**READING TEXT:**
○ ○ ○

ONE of the world’s best-loved public figures was given the highest award in Brent.
The ailing former prisoner and president of South Africa, Nelson Mandela, has visited the borough twice and was awarded the Freedom of the Borough of Brent at a special meeting of the full council at the Town Hall on Monday.
The award was given to Mr Mandela – who led the struggle against apartheid in South Africa and was jailed for 27 years because of his role – for his outstanding contribution to human rights, democracy and freedom of speech. An illuminated scroll and special casket was made.
Mr Mandela, 94, whose is critically ill in hospital at the time we go to press, first came to the borough as a fugitive in 1962 and gave a speech to Willesden Trades Council.
He was arrested shortly after returning to South Africa and sentenced to life in prison in 1964.
Following his release from prison in 1990, he revisited Brent where a Freedom Concert was held in his honour at Wembley Stadium.
During that visit, Mr Mandela, then deputy leader of the African National Congress in South Africa, met Brent’s then council leader, Dorman Long, who lobbied for the former prisoner to be given the Freedom of the Borough. However, this was blocked by Conservative councillors at the time.
The record of Mr Mandela’s 1990 visit was unearthed when Labour Councillor Jim Moher was clearing a cupboard in the Labour Group office ahead of the move to the new Civic Centre and found a wooden plaque commemorating the event.
Mr Moher, a keen historian, made some enquiries and found the scroll and casket were in the archives, so the Labour Group pressed ahead with officially conferring the honour.
Leader of Brent Council, Councillor Muhammed Butt, said: “It is a great honour to right a historic wrong and give Nelson Mandela the Freedom of the Borough that he should have had 23 years ago.
“Mr Mandela has a long history with our borough that goes all the way back to 1962 when he addressed the Willesden Trades Council and his life has had a huge impact on the history of our borough. I’m deeply saddened to hear of Mr Mandela’s illness and hope he makes a full recovery.”
Mr Mandela is only the second person to be given the accolade, following the long-serving artistic director of the Tricycle Theatre, Nicolas Kent.
In the early 1980s, a new street in Stonebridge was named Mandela Close in his honour.
The worldwide campaign to free Mr Mandela culminated in the 1988 concert at Wembley Stadium in London where international stars performed and thousands of people, watched by millions more watching on TV around the world, sang ‘Free Nelson Mandela’.

○ ○ ○

**PROVIDED INFORMATION:**
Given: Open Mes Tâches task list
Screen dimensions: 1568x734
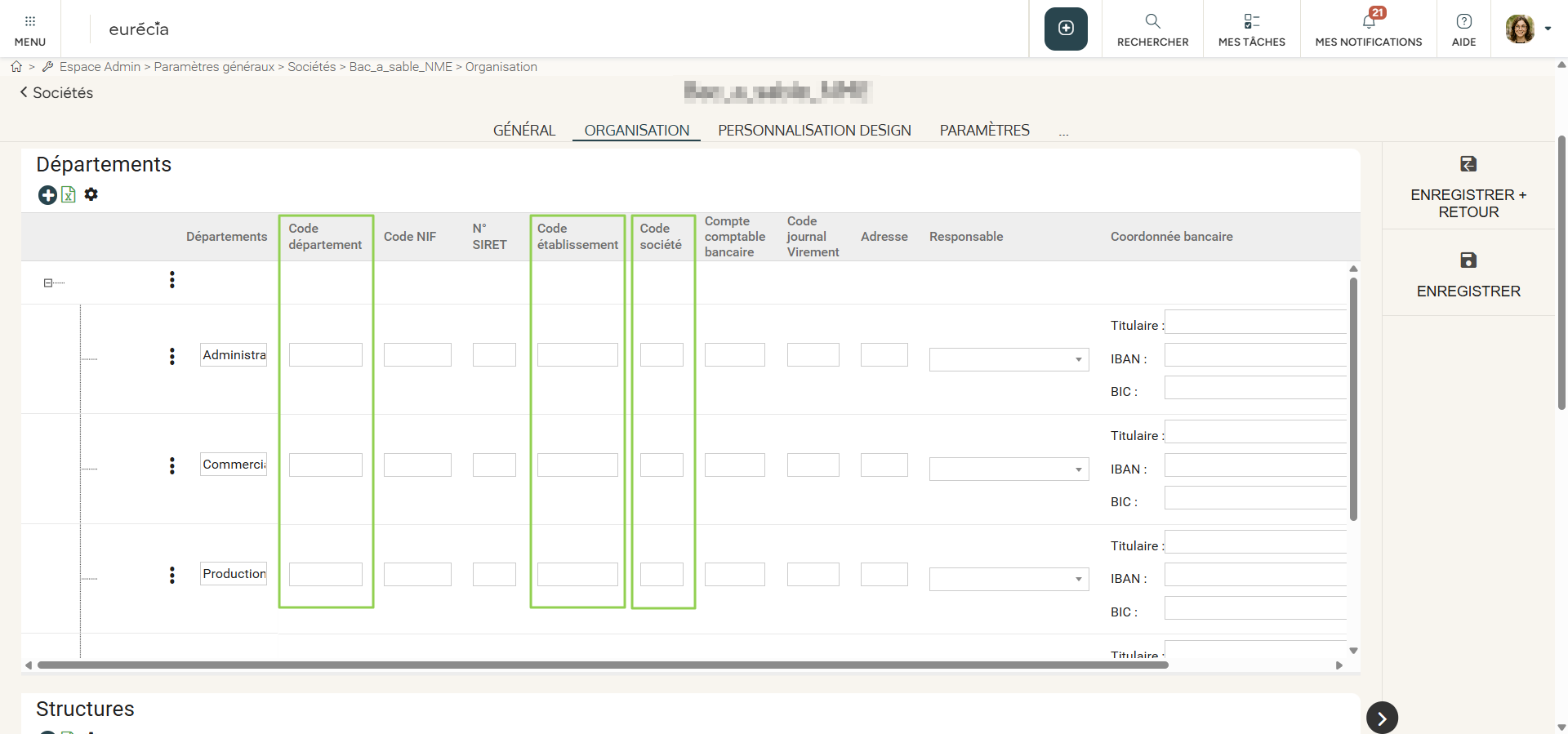Looking at the screenshot, I should click(1251, 29).
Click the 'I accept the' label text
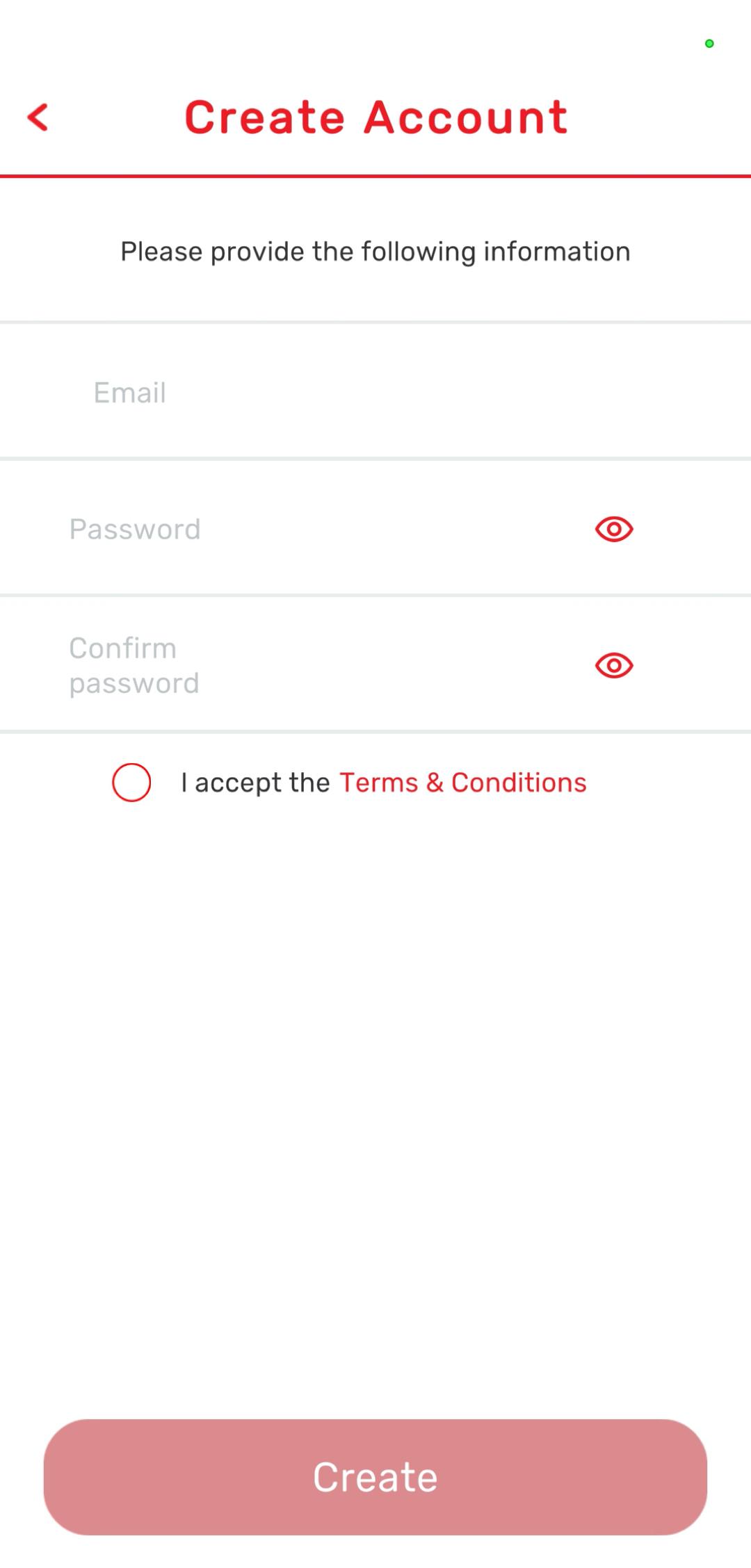 [255, 783]
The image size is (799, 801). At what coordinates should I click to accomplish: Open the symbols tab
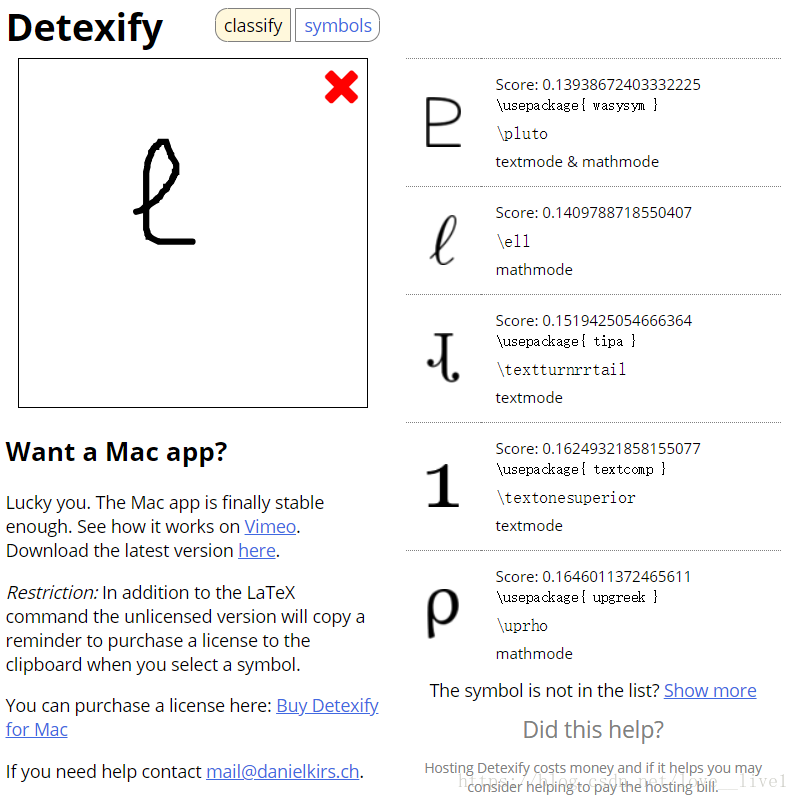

○ ○ ○

**TASKS TO PERFORM:**
1. Please list every person the Mandela article names.
2. According to the Mandela article, what did Councillor Jim Moher find while clearing a cupboard in the Labour Group office?

**ANSWERS TO THE PROBLEMS:**
1.
Nelson Mandela
Dorman Long
Jim Moher
Muhammed Butt
Nicolas Kent

2. A wooden plaque commemorating Mr Mandela's 1990 visit to Brent.